Other commercial developers got in on the action, and there are plenty of modernist buildings downtown, including these banks:




Another, formally a Santa Fe Federal Savings & Loan and now housing a satellite of the Palm Springs Art Museum, was one of the first to include a drive through window and expansive glass walls:


The rich and famous hired architects to build modernist get-aways, including Frank Sinatra

and Dinah Shore (now owned by Leonardo DiCaprio):

It wasn’t just the rich. Architects also catered to the expanding middle class, and driving around town you encounter wonderful examples of these smaller middle class homes, both detached and condos (such as the South Pacific-inspired Royal Hawaiian). Many of these homes contain pre-fab elements designed to lower expenses. Alas, they are definitely not in a middle class budget any longer!
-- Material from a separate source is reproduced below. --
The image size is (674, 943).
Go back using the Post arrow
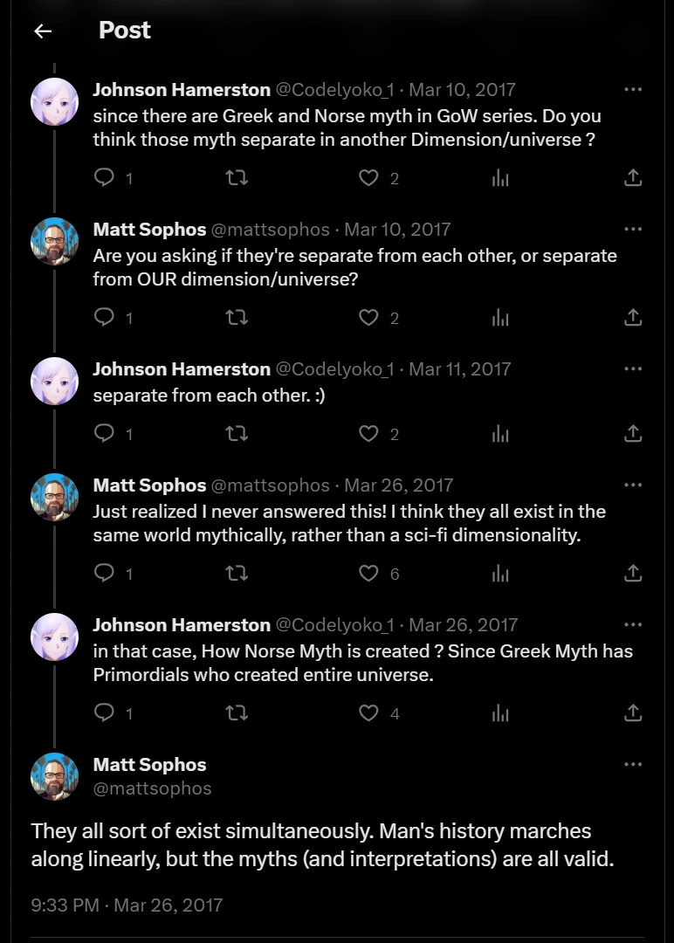pyautogui.click(x=43, y=31)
If you are continuing up to LA, make sure to find time to stop at one of the city’s still functioning modernist eateries, like Pann’s or the oldest surviving McDonald’s in Downey. Called “Googie” architecture in LA after a former Hollywood coffee shop, they are amazing relics of the past.




Unfortunately, the 1961 Theme Building is no longer a restaurant, but the observation deck may be open on weekends. If not, you can still see the space age building when arriving or departing LAX.

A stop at LA’s Petersen car museum is the perfect place to pick out your dream car to park in front of your modernist home. So many beautiful models to choose from!